Aim of the task: Pictures are not part of the copy. Write out exactly the lines from the line with "How do I perform: Open the Pine Editor tab?" through the end of the entries below.

Available records:

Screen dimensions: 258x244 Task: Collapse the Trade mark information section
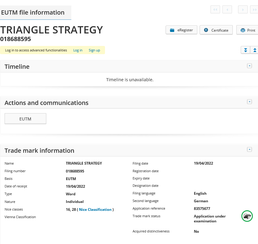250,149
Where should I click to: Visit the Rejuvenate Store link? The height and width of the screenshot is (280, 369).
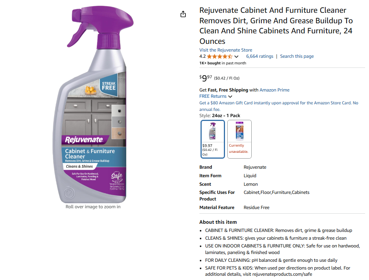[x=226, y=50]
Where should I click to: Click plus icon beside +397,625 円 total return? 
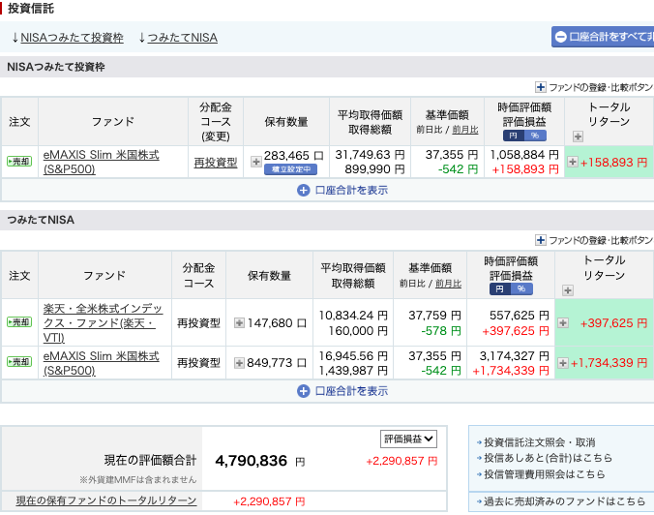563,322
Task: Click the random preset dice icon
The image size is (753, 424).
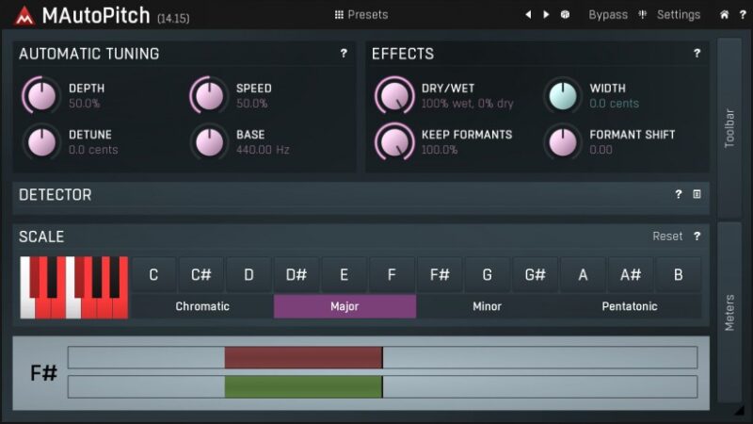Action: pyautogui.click(x=565, y=14)
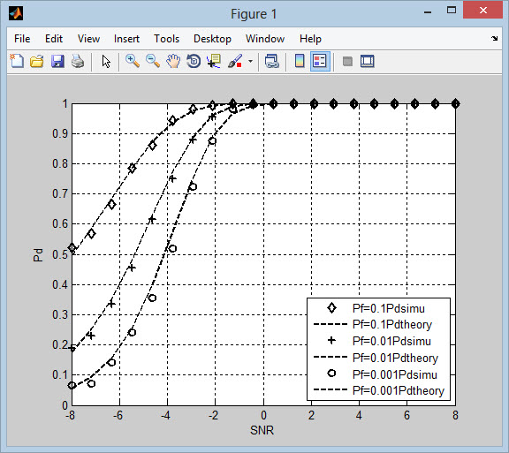Print the figure with the printer icon
509x453 pixels.
pos(78,61)
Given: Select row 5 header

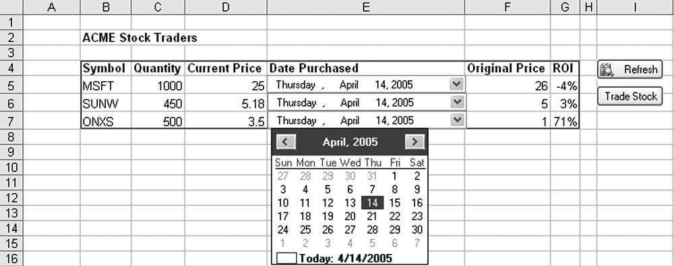Looking at the screenshot, I should click(x=11, y=86).
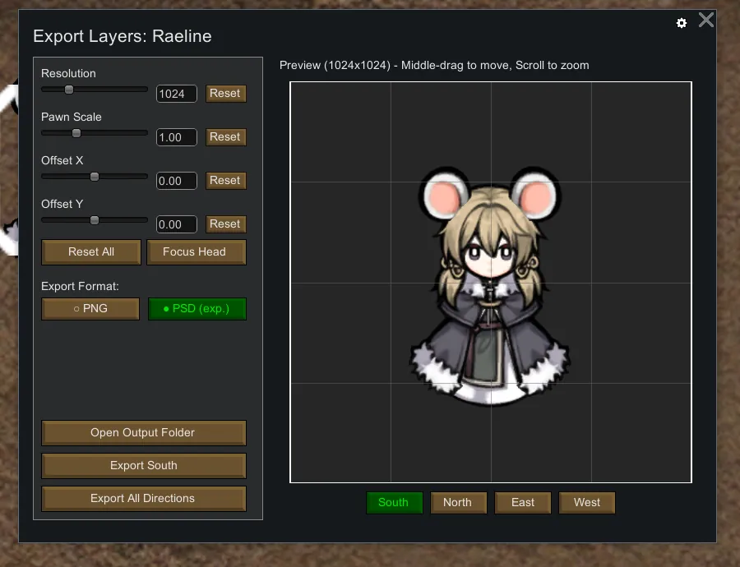Click Export South button

(143, 465)
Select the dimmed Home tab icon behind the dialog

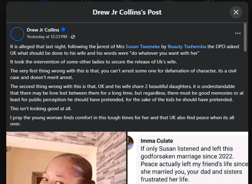(44, 1)
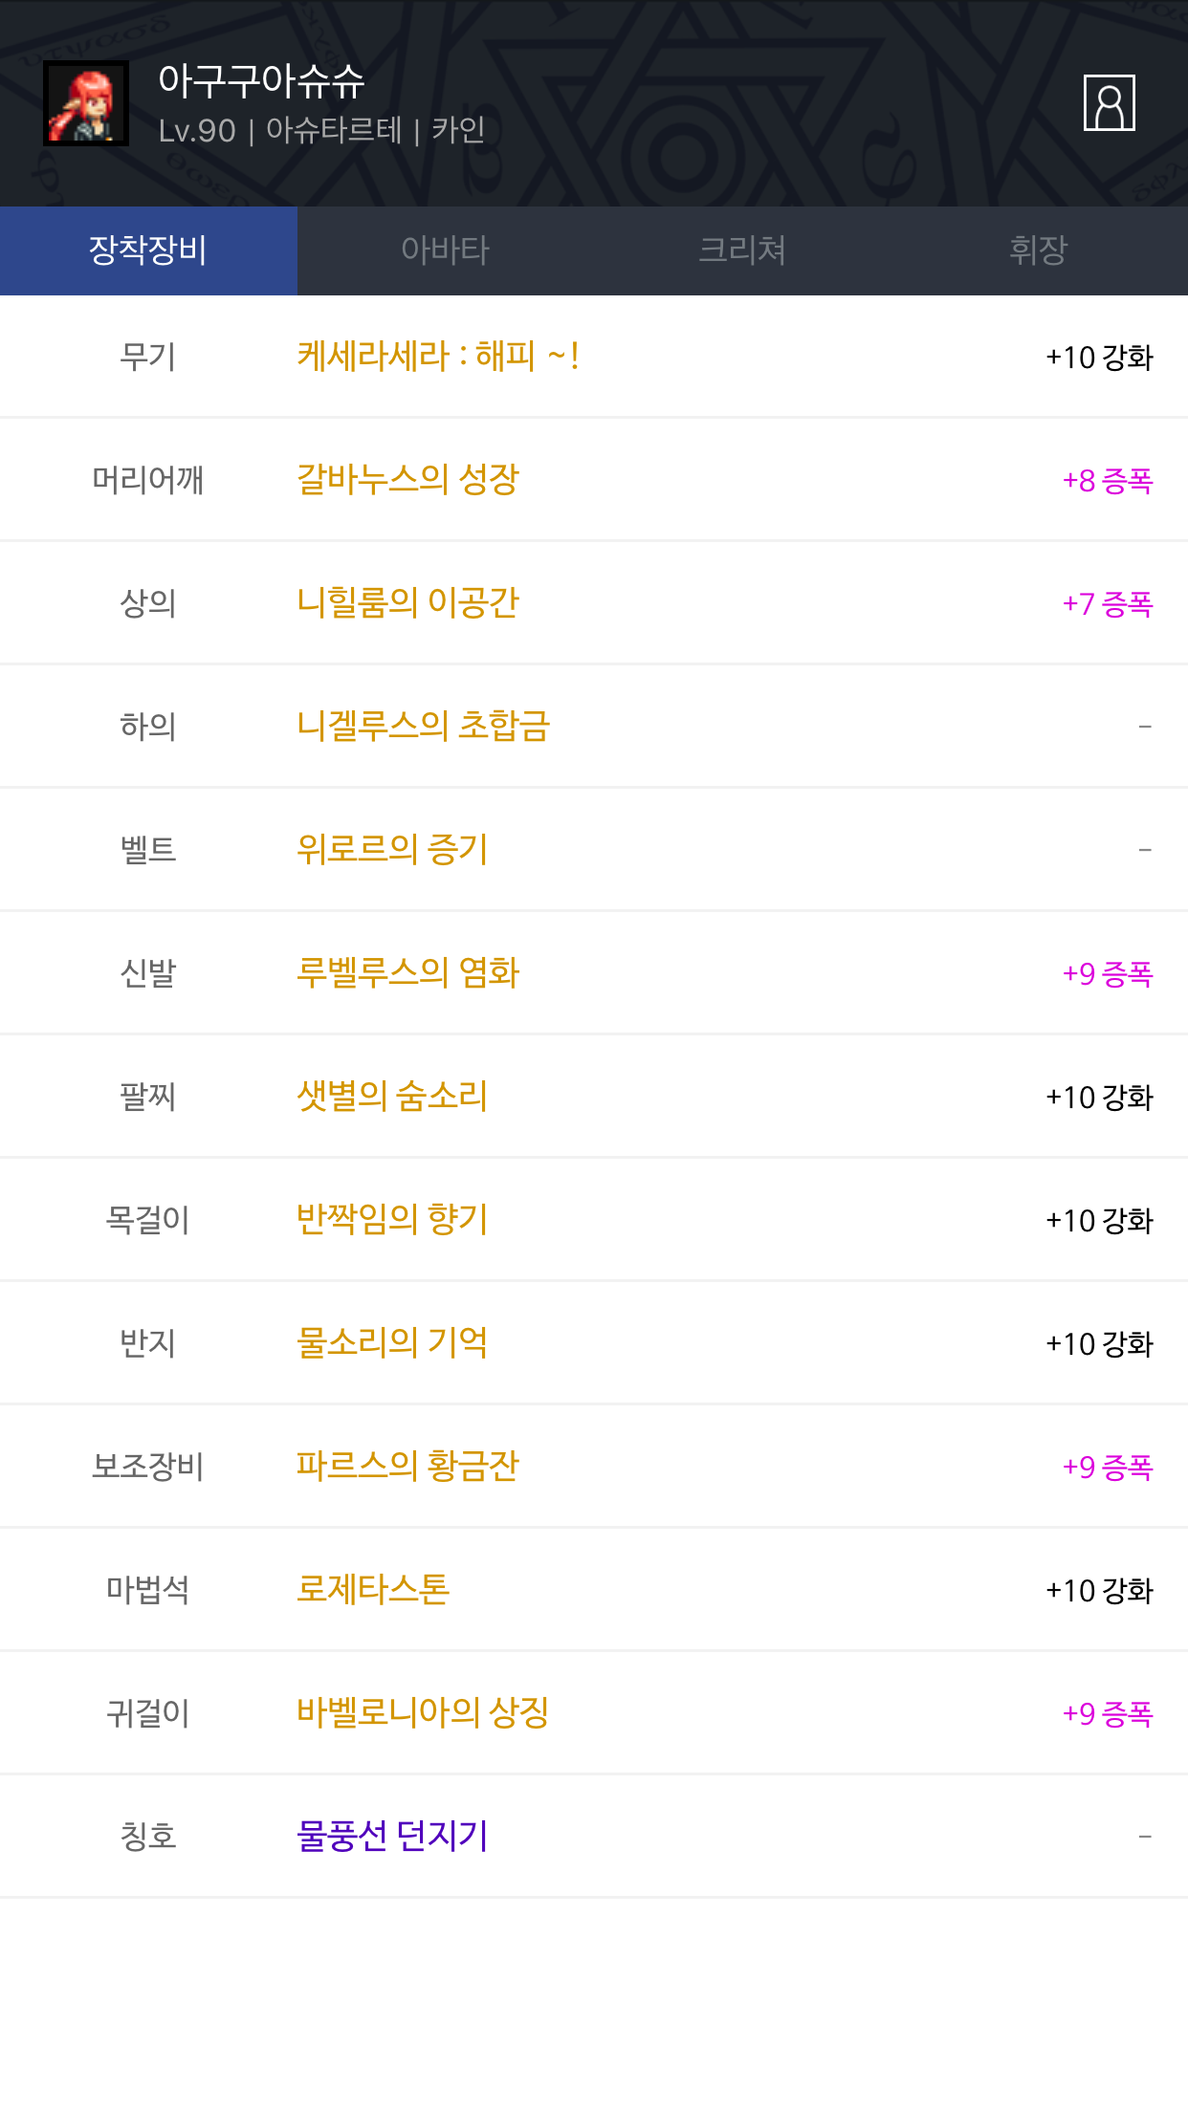Tap the 갈바누스의 성장 shoulder item
The height and width of the screenshot is (2111, 1188).
tap(407, 480)
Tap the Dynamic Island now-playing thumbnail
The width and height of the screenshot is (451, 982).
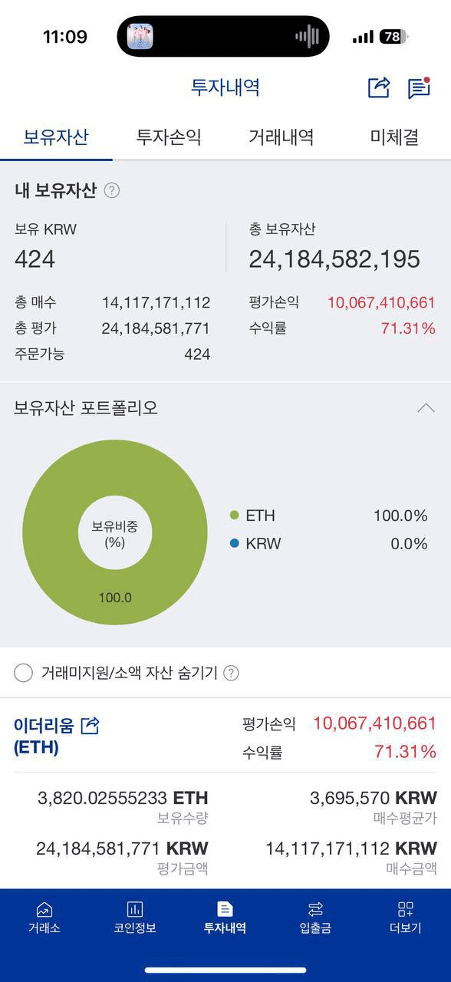140,36
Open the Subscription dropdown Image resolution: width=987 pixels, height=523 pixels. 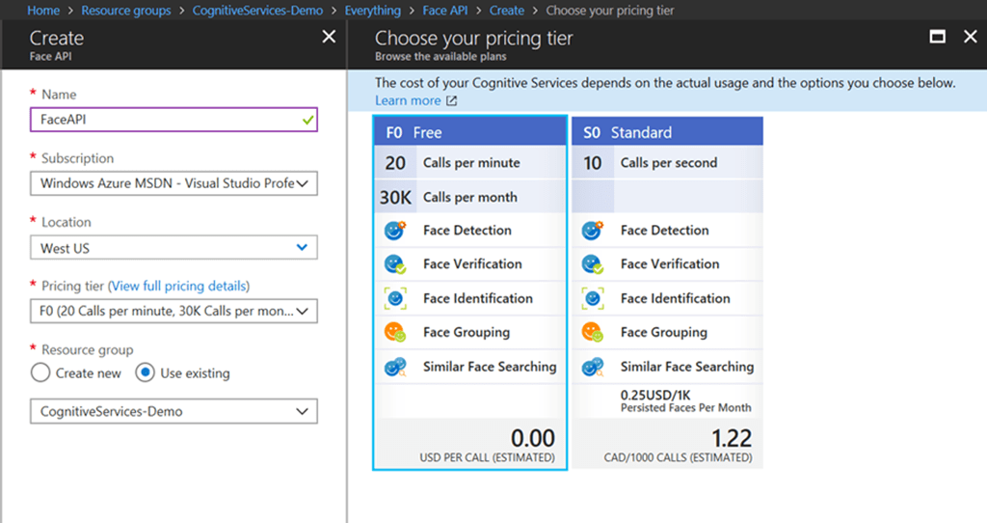173,183
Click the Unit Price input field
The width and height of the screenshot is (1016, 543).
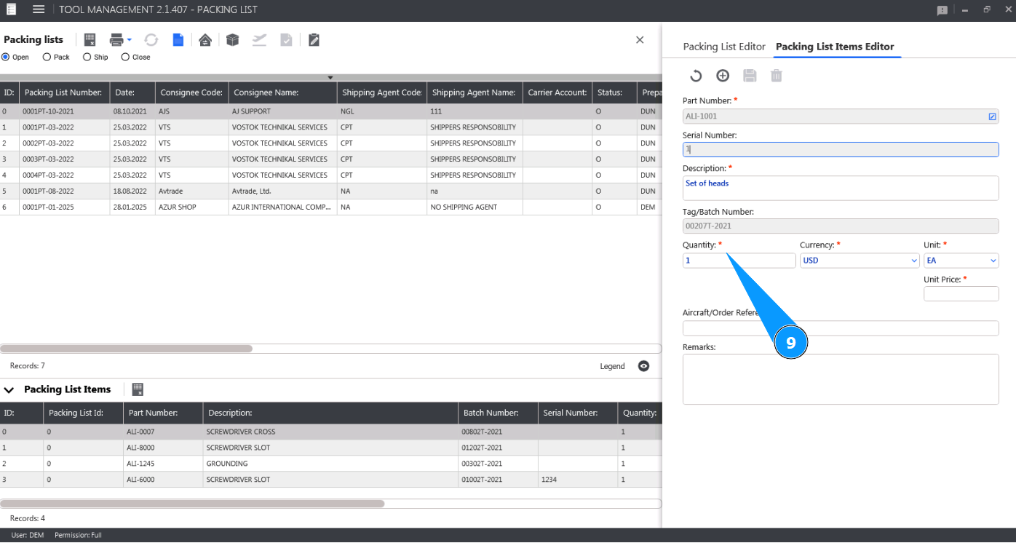pos(961,294)
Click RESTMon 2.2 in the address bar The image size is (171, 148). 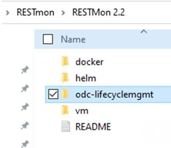[98, 12]
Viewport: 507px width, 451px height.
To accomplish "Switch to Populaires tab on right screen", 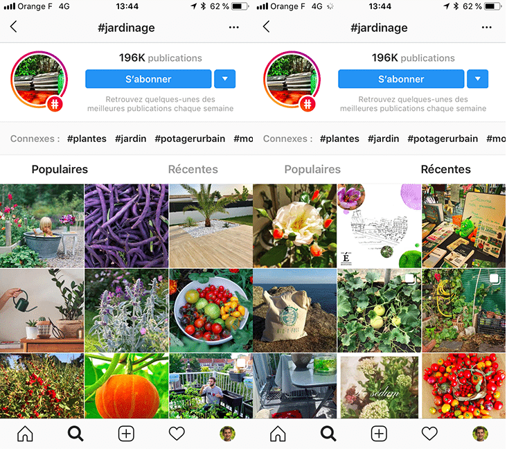I will pyautogui.click(x=312, y=169).
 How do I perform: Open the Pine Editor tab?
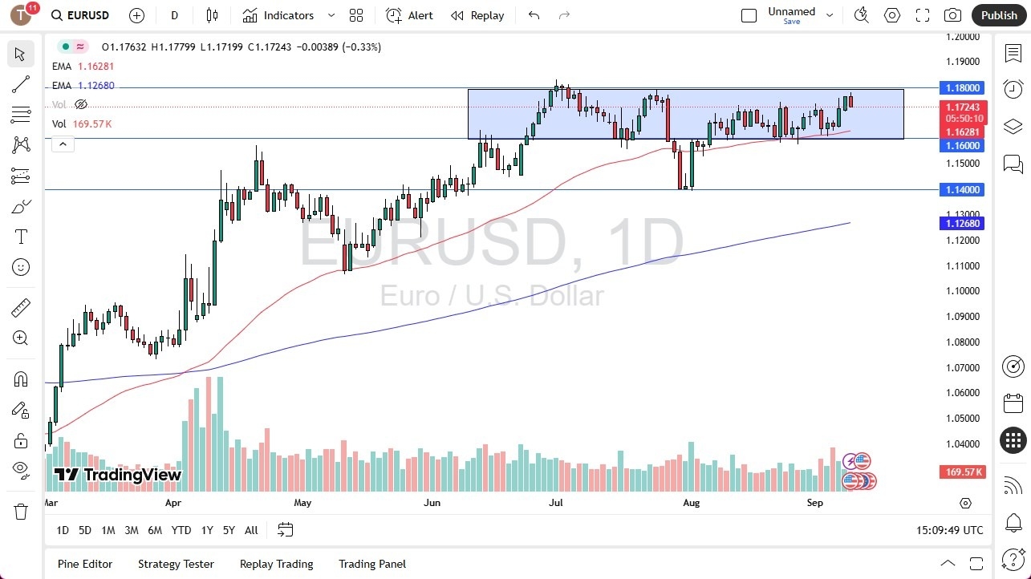coord(84,564)
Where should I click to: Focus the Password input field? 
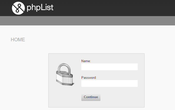click(x=110, y=84)
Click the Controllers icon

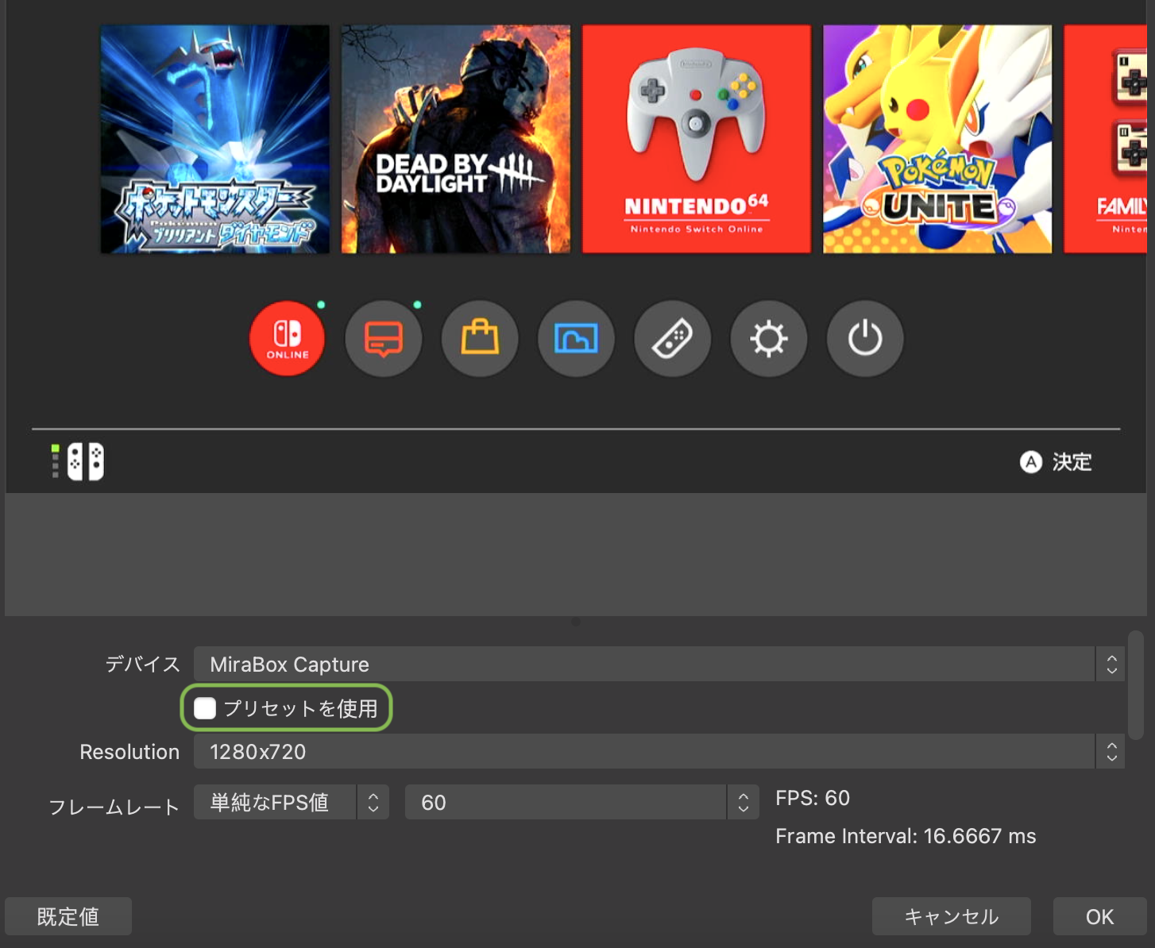(x=672, y=338)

Answer below:
 How do I perform: Open the Pine Editor tab?
coord(84,564)
Where should I click to: Focus the Password input field? 
click(x=110, y=84)
Click the Controllers icon

(x=672, y=338)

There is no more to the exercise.